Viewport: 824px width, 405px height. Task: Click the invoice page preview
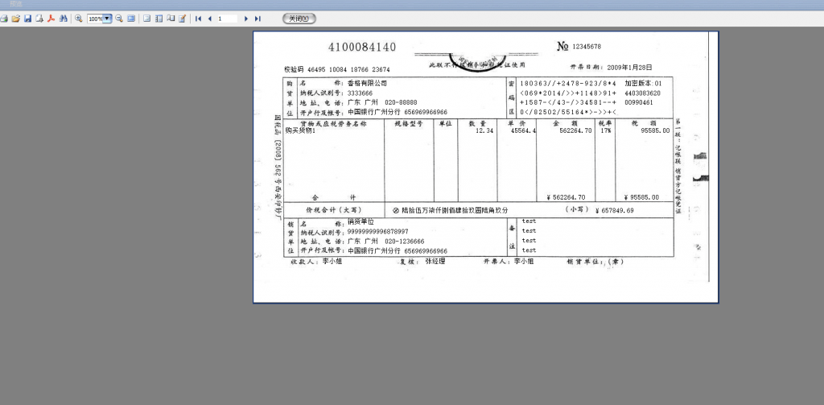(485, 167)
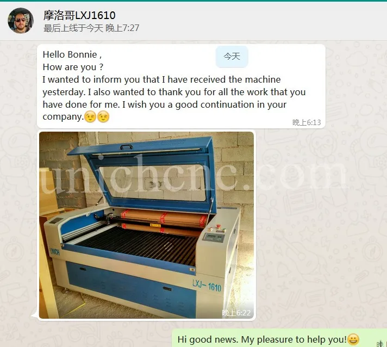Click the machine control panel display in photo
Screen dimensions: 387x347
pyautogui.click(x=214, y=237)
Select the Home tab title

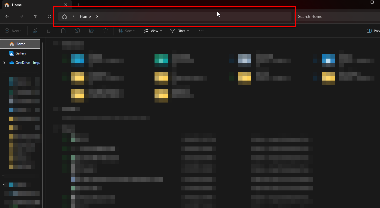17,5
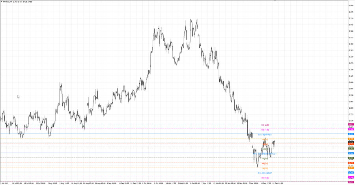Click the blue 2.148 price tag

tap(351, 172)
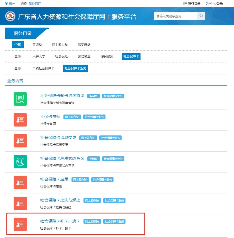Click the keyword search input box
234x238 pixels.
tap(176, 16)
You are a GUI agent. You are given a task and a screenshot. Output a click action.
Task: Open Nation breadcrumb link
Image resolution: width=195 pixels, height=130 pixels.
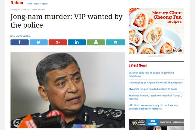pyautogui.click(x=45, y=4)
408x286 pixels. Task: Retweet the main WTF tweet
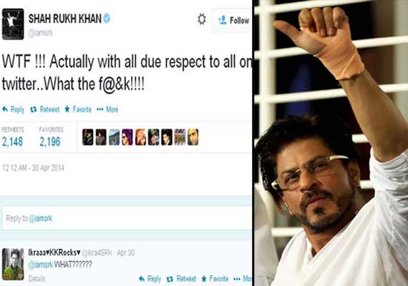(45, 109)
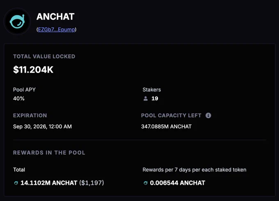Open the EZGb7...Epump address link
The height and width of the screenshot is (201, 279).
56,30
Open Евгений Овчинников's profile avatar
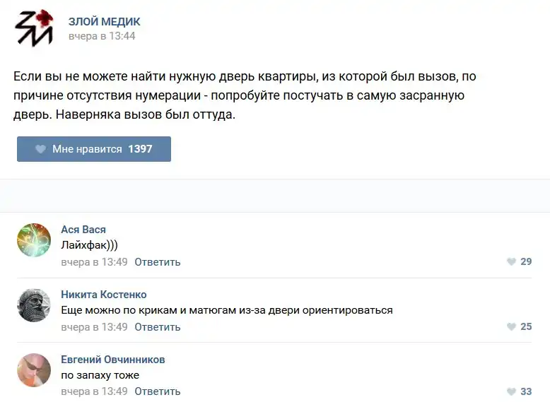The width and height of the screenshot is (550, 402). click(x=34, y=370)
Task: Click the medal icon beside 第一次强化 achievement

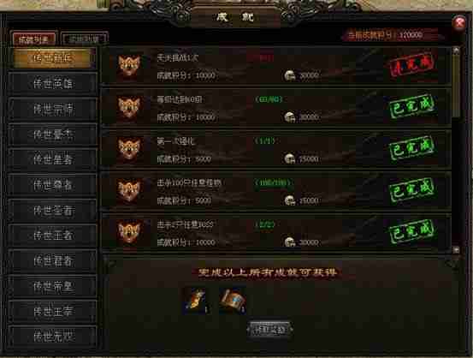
━━━
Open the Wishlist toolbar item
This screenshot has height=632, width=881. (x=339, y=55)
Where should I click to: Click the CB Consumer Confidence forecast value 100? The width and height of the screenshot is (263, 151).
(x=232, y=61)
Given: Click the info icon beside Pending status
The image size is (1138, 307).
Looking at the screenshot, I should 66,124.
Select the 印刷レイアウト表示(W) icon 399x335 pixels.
━━━
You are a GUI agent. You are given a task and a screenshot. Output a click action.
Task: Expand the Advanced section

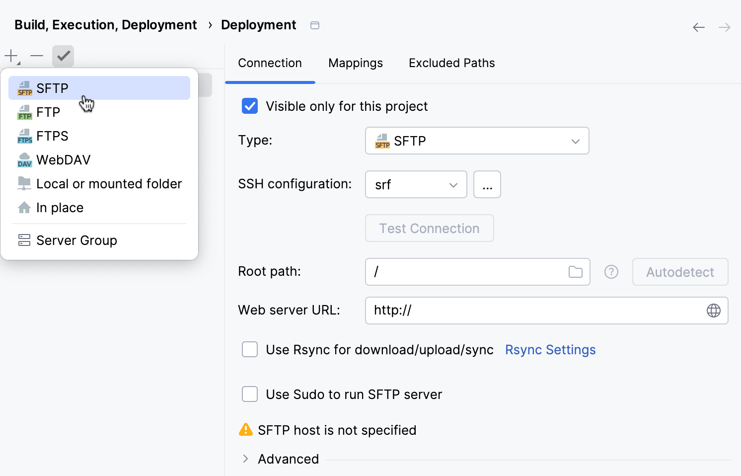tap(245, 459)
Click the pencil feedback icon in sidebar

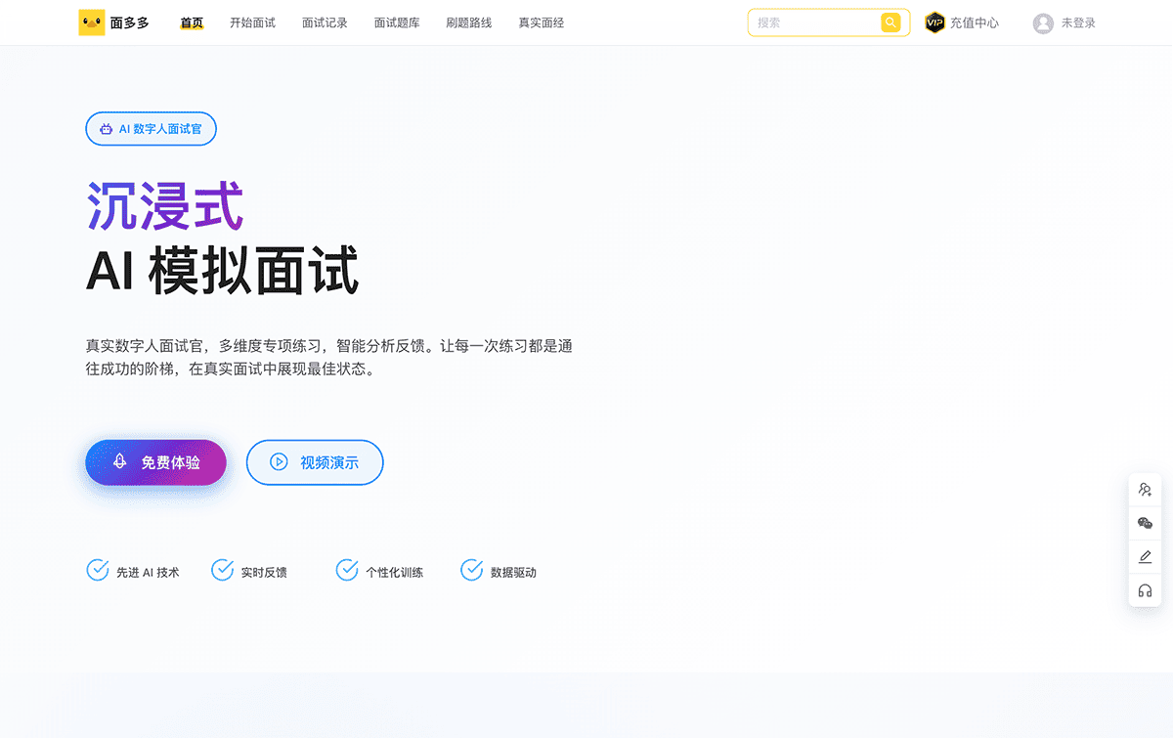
━━━
In the material above, find the line containing "Where should I" and the line containing "Select the 印刷レイアウト表示(W) icon 399x335 pixels.", then write out exactly those two lines and every line between them, and nothing more.

- _Exercise result_:
Where should I click to: Click the CB Consumer Confidence forecast value 100? The width and height of the screenshot is (263, 151).
(x=232, y=61)
Given: Click the info icon beside Pending status
The image size is (1138, 307).
Looking at the screenshot, I should 66,124.
Select the 印刷レイアウト表示(W) icon 399x335 pixels.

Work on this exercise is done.